LISTA DE TAREAS:
- a) Busca en los registros cada línea que contenga la palabra "pixels" y cópiala, teniendo en cuenta que se distinguen mayúsculas y minúsculas.
- b) Prosigue el artículo sobre los insultos entre escritores a partir de su última oración.

ARTÍCULO:
════════════════
Dijo Mark Twain sobre Jane Austen: “Cada vez que leo Orgullo y prejuicio me entran ganas de desenterrarla y golpearle el cráneo con su propia tibia”.
Dijo Samuel Butler sobre Carlyle: “Dios fue muy bueno al permitir que Carlyle y la señora Carlyle se casaran el uno con la otra, y así hacer que dos personas fueran infelices en lugar de cuatro”.
Dijo Edith Sitwell sobre D. H. Lawrence: “Parecía uno de esos gnomos de escayola que se encuentran en cualquier jardín residencial, subidos a un hongo de piedra”.
Dijo Emerson sobre Swinburne: “Un perfecto leproso y un simple sodomita”.
Se dan curiosidades, además. El tiempo, que todo lo cubre, lo revuelve y lo entierra o resucita, le cambia el sentido, o el uso posible, a ciertos epítetos, y es así por ejemplo que aquello que Marcelino Menéndez Pelayo dijera años ha sobre “Las soledades” de Góngora, denostándolas, hoy se podría predicar de ese mismo o de algún otro poema (de Beckett por ejemplo) pero en sentido contrario, elogioso: “Una apariencia o sombra de poema, enteramente privado de alma. Solo con extravagancias de dicción intentaba suplir la ausencia de todo”.
Llama mucho la atención la alta representación chilena en este libro-cumbre de púgiles letrados, y eso que se limita a los nombres clásicos o más famosos. Siendo su antologador un “reconocido entomólogo y clarinetista catalán que, además, ejerce de crítico literario y musicólogo”, no podría hablarse de chovinismo chilenoide en la selección. Ya en la primera página del libro, dos de cuatro querellantes son chilenos. En la segunda, lo mismo. Neruda, Bolaño, Huidobro, De Rokha, Armando Uribe, Marcela Serrano (que aparece dándoles lo suyo a Ángeles Mastreta y Laura Esquivel) y varios más. Como se sabe, la llamada guerrilla literaria o cultural chilena fue, y a veces aún es (como lo son la argentina o la mexicana), intensa y virulenta y en ocasiones hasta indeseable pero, de todos modos, ha dado material para varios buenos libros recopilatorios de esos fuegos cruzados.
Ahora, en intensidad, la que se impone es la guerra de los Amis: Kingsley, el padre, y Martin, el hijo, se llevan el Gordo y el Guiness en un torneo de maledicencias, las que emprenden incluso entre sí, una y otra vez y siempre en términos, se diría, escasamente filiales: “Martin se ha vuelto izquierdista, y del tipo neutralista más asqueroso que hay”; “Nabokov es un completo galimatías que ha jodido a muchos bobos de aquí, incluyendo a mi pequeño Martin”, dice Kingsley; “Escribía sobre beber para aprovechar alguna de las horas que le dedicaba”, dice Martin.
════════════════
(Datos extraídos de una colección)
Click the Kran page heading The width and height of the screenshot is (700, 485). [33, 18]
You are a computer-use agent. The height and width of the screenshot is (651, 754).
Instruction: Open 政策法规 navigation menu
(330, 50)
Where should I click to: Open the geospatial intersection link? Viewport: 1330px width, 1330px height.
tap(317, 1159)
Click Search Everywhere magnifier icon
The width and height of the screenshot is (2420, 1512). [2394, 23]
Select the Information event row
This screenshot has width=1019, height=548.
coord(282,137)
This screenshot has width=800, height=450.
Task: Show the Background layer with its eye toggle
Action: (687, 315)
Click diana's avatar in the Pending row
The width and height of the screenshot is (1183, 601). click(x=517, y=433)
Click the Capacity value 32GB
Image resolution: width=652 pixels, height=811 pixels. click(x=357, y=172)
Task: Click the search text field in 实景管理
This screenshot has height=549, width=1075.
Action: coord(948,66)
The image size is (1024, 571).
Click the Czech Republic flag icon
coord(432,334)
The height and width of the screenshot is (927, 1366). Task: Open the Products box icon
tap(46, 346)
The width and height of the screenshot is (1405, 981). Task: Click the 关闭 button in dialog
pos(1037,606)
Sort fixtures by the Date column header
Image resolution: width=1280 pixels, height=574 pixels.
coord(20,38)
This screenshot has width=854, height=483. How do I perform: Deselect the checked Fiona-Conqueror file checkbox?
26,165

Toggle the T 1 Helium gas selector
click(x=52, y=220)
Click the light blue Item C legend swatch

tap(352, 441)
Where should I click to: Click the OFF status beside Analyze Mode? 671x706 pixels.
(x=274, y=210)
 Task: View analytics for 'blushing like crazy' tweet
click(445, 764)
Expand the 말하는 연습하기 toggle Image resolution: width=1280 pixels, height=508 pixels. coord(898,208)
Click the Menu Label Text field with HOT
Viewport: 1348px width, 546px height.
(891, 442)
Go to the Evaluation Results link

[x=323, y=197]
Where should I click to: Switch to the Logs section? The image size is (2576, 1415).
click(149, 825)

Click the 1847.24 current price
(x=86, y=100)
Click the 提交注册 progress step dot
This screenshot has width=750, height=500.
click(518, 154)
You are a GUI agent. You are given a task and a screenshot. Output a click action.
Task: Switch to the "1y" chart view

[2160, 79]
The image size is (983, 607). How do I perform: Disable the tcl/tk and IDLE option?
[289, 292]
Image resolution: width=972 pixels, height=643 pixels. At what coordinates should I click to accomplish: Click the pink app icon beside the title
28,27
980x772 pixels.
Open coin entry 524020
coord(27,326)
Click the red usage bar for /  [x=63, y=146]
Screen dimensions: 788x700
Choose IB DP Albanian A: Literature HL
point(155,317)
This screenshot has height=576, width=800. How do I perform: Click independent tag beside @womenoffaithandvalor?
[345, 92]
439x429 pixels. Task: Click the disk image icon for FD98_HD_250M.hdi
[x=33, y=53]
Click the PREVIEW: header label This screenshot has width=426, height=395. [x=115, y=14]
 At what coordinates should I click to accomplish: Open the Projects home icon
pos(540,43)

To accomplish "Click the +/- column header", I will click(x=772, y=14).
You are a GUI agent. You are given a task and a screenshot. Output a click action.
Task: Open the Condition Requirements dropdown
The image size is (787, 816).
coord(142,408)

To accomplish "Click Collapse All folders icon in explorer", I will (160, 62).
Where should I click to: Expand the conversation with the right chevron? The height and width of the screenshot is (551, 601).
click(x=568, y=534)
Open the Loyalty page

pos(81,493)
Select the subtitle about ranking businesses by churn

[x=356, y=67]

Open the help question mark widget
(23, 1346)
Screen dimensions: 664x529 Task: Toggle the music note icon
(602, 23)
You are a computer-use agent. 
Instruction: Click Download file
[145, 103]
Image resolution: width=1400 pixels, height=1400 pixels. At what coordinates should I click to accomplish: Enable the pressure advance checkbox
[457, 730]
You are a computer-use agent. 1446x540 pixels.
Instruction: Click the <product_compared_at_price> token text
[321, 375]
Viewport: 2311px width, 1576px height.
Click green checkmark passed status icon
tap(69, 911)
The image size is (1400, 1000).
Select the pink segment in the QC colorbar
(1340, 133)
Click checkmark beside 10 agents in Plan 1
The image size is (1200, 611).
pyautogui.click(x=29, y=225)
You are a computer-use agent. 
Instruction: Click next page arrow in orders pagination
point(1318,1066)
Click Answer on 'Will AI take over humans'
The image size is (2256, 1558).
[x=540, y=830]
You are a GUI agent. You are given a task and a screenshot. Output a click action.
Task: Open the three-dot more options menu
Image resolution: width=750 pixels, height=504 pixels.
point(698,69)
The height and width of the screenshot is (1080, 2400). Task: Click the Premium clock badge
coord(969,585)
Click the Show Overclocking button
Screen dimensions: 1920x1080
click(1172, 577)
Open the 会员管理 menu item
════════════════
RESPUESTAS:
- a)
Image resolution: width=652 pixels, height=811 pixels. click(x=357, y=172)
Image resolution: width=1280 pixels, height=574 pixels.
Where should I click to: Click the OFF status beside Analyze Mode? 671x706 pixels.
Expand the 말하는 연습하기 toggle Image resolution: width=1280 pixels, height=508 pixels. coord(898,208)
Image resolution: width=972 pixels, height=643 pixels. At what coordinates should I click to accomplish: Click the pink app icon beside the title
980x772 pixels.
439x429 pixels. Task: Click the disk image icon for FD98_HD_250M.hdi
Image resolution: width=1400 pixels, height=1400 pixels. At what coordinates should I click to accomplish: Enable the pressure advance checkbox
You are a computer-use agent. 1446x540 pixels.
Image resolution: width=750 pixels, height=504 pixels.

- b)
¿Por qué tanta pelea, de adónde tanta sensibilidad, qué pasa? El campo literario es un campo de batalla, definir posiciones e imponer líneas estéticas en él implica desplazar adversarios y reducir o subsumir alternativas, dirán las voces del propio campo cultural. Desde afuera, en cambio, las cosas se ven más en bruto o en sencillo, lo que por supuesto no quiere decir que tales lecturas anden descaminadas. La última alocución de este tipo que oí y que me hizo pensar en la materia es casi inconfesable. Y es del todo primaria, básica, pero me resultó sorpresiva en boca de quien la pronuncia, pues está bien formulada y resume de manera muy gráfica la mirada externa, no literaria, sobre las peleas literarias. La oí hace unos días viendo en youtube el extraordinario documental “Pinochet y sus tres generales”, grabado por la televisión francesa con la venia de la dictadura, donde los cuatro miembros de la Junta son seguidos en algunas actividades públicas y privadas. Específicamente, en un momento se les hace a cada uno, por separado, una entrevista íntima, en sus casas y acompañados de sus esposas. Hablan ahí de sus inquietudes e inclinaciones culturales (es incómodo y penoso ver a Mendoza tratando de dar un ancho que no da, y al almirante Merino hablando cabezas de pescado mientras su esposa lo observaba temerosa o, más bien, en un gesto como de pescado).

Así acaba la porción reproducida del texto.